[Data on finding visible targets]

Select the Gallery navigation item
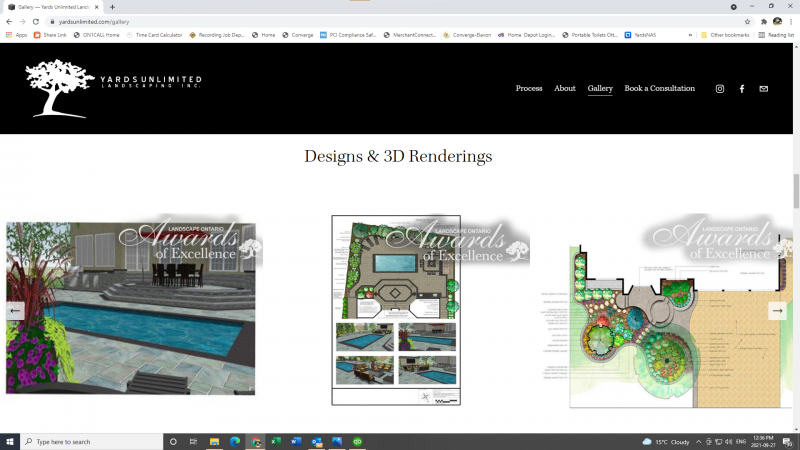 tap(600, 89)
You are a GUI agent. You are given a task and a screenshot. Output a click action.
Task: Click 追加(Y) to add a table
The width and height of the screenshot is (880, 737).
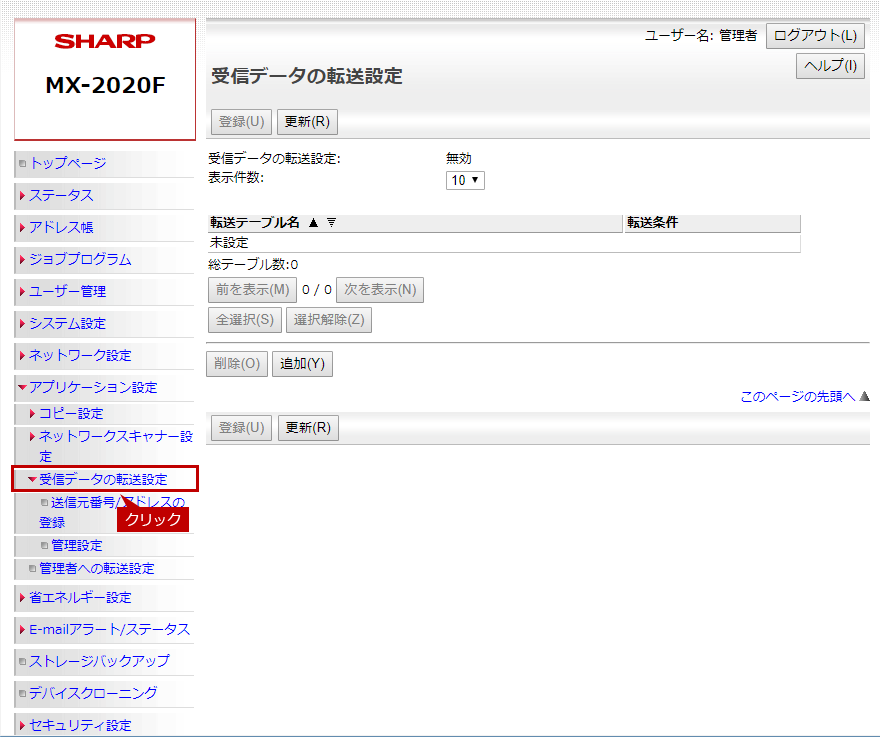click(x=302, y=364)
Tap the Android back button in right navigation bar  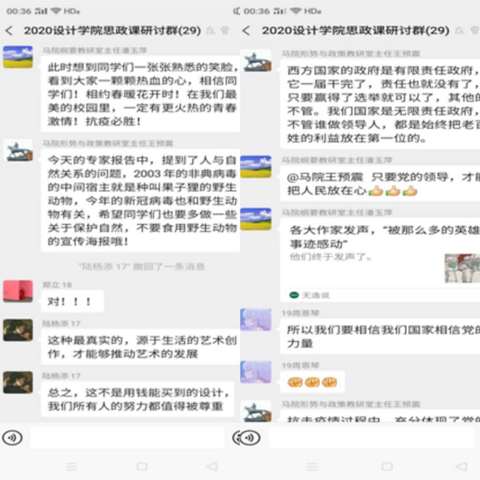(x=461, y=466)
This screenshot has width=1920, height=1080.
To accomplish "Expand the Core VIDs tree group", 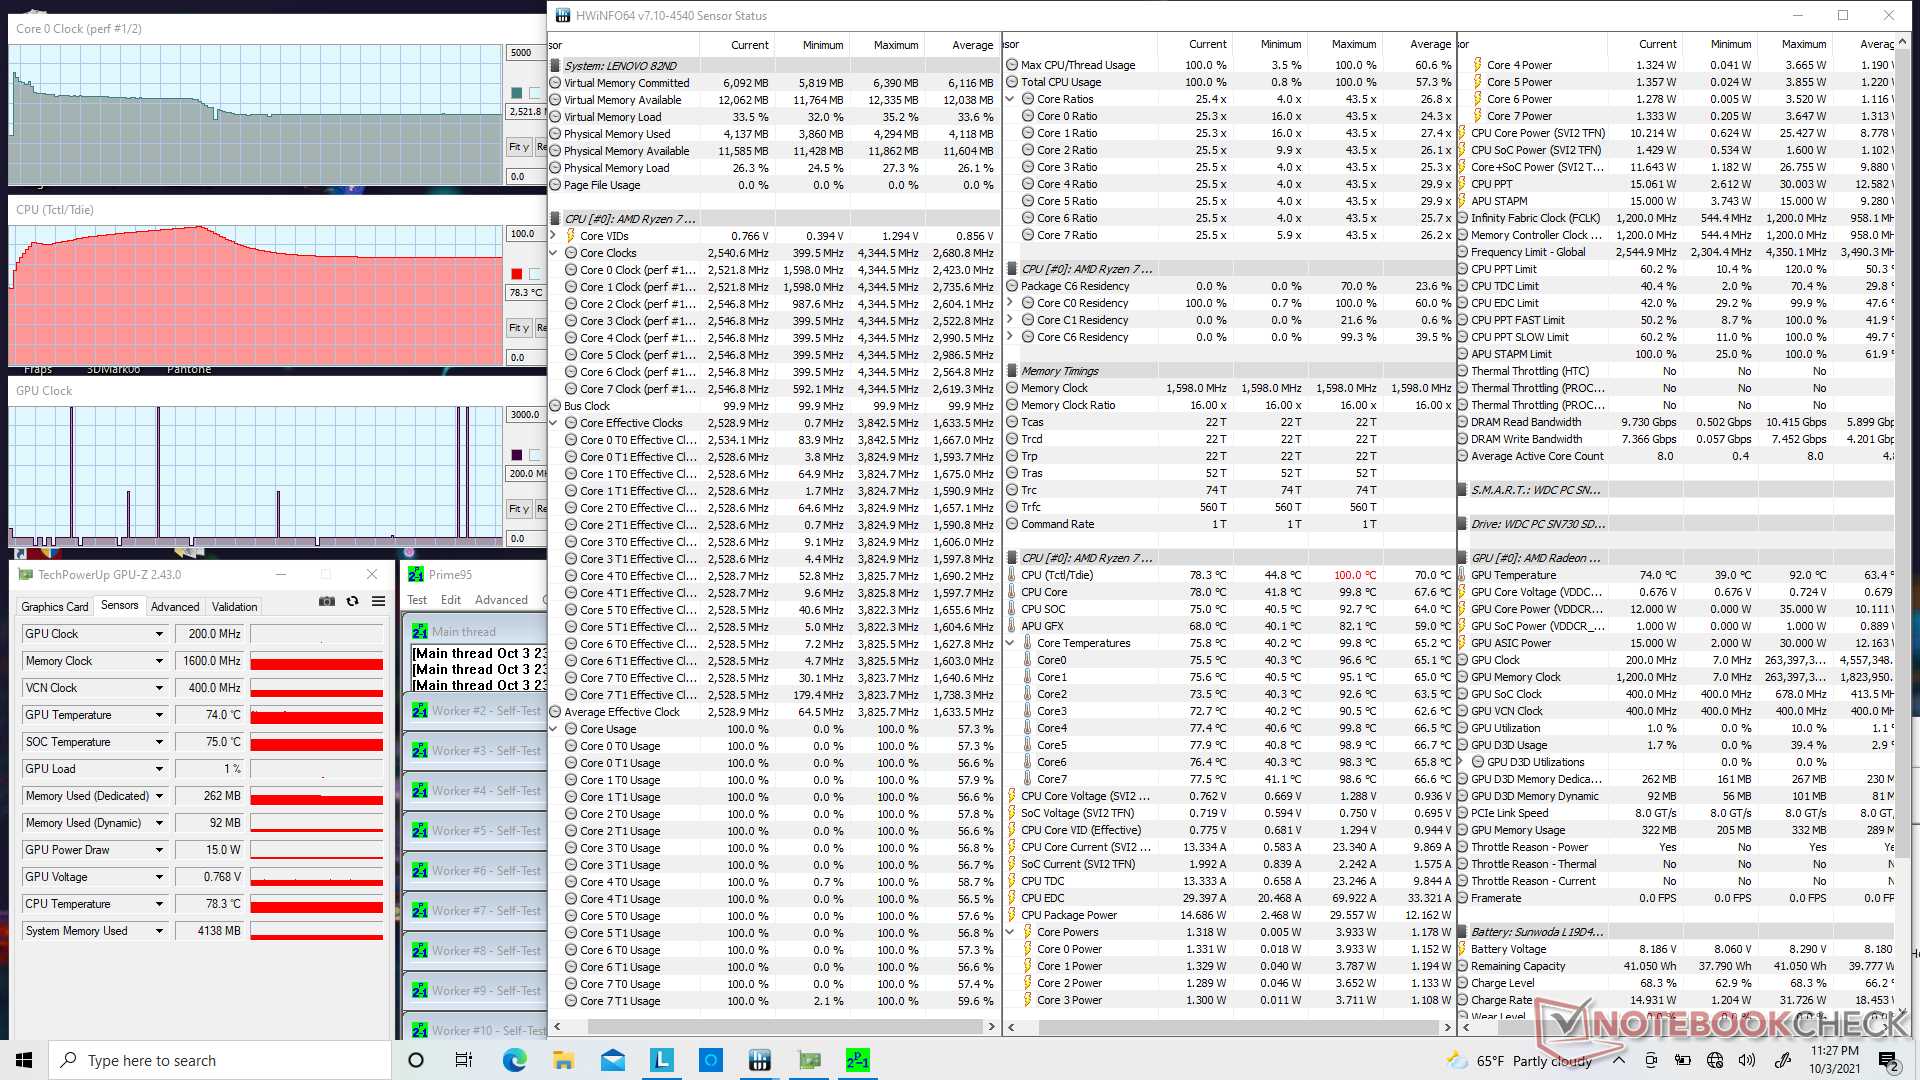I will click(x=554, y=236).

• [Direction] How many lines in the items above contain the string "screenshot", with case counting? Reply with the number alone.

• [Final result] 3